Oil settles lower as Opec+ plan adds to expectations of supply surplus

Oil settles lower as Opec+ plan adds to expectations of supply surplus


[HOUSTON] Oil prices settled lower on Tuesday as investors braced for a supply surplus due to potential Opec+ plans for a larger output hike next month and the resumption of oil exports from Iraq’s Kurdistan region via Turkey.

Brent crude futures for November delivery, expiring on Tuesday, settled down 95 cents, or 1.4 per cent, at US$67.02 a barrel. The more active December contract settled at US$66.03. US West Texas Intermediate crude settled at US$62.37 a barrel, down US$1.08, or 1.7 per cent.

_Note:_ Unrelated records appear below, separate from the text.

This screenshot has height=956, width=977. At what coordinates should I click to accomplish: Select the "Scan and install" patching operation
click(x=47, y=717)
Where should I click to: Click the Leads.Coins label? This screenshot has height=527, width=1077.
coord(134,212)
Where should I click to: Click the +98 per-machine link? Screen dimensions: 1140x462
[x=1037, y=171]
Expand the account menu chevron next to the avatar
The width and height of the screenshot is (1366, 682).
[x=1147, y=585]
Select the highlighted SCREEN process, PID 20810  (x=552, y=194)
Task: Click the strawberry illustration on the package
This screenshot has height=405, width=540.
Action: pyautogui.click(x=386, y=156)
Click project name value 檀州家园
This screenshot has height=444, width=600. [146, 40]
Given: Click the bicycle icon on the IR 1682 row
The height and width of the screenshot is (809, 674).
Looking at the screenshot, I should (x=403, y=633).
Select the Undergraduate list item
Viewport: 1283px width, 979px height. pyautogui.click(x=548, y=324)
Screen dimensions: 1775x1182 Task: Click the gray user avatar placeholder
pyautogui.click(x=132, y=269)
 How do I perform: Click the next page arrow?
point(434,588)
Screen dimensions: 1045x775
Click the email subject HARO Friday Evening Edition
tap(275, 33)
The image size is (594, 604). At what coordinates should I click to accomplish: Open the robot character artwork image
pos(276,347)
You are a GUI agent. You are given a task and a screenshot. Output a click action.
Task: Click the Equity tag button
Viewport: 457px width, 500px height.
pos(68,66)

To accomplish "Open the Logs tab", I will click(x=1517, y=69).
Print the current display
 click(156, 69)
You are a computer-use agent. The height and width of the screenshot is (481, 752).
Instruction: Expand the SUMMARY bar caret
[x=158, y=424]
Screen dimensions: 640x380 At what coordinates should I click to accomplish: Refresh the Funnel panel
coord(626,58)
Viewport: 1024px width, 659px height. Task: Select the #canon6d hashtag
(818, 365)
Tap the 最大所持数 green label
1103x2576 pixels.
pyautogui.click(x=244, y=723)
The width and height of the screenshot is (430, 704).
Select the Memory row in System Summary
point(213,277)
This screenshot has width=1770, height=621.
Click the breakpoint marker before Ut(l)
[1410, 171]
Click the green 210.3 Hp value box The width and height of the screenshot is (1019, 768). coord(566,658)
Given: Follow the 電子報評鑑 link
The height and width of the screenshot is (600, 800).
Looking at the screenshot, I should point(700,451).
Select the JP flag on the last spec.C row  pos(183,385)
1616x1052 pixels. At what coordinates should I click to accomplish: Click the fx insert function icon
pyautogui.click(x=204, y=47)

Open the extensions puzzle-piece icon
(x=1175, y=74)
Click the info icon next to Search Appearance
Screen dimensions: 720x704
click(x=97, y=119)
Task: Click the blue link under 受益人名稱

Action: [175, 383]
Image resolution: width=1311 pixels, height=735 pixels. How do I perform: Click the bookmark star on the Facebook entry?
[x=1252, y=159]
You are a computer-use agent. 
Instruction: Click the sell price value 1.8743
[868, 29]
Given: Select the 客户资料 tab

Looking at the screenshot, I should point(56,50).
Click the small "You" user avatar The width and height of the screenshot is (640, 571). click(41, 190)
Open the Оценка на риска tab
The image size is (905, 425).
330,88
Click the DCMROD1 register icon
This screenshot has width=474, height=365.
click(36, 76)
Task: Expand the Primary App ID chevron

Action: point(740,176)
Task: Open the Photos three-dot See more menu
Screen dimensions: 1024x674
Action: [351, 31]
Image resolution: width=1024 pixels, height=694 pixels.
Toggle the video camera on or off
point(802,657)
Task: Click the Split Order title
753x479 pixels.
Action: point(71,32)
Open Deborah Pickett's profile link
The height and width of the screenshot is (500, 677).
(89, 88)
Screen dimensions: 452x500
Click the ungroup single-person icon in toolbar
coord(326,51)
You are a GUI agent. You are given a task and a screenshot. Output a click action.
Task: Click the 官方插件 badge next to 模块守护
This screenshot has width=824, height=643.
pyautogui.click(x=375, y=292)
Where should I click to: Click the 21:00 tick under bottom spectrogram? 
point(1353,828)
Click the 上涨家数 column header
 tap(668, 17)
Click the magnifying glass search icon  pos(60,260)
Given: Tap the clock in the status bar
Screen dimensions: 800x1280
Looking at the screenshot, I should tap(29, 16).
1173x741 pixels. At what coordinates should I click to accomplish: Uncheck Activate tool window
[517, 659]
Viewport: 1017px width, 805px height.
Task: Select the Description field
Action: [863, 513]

On Monday, Brent and WTI both settled more than 3 per cent lower, their sharpest daily declines since Aug 1.

At its meeting next Sunday, Opec+ may speed up production increases in November from the 137,000 barrels per day hike it made for October, as its leader Saudi Arabia pushes to regain market share, three sources familiar with the talks said.

Eight members of Opec+ could agree to raise production in November by 274,000-411,000 bpd, or two or three times higher than the October increase, two of the three sources said. Opec+ pumps about half of the world’s oil.

The increase could be as big as 500,000 bpd, one of the three sources said. Earlier on Tuesday, Bloomberg News reported that Opec+ was considering accelerating its increases by 500,000 bpd.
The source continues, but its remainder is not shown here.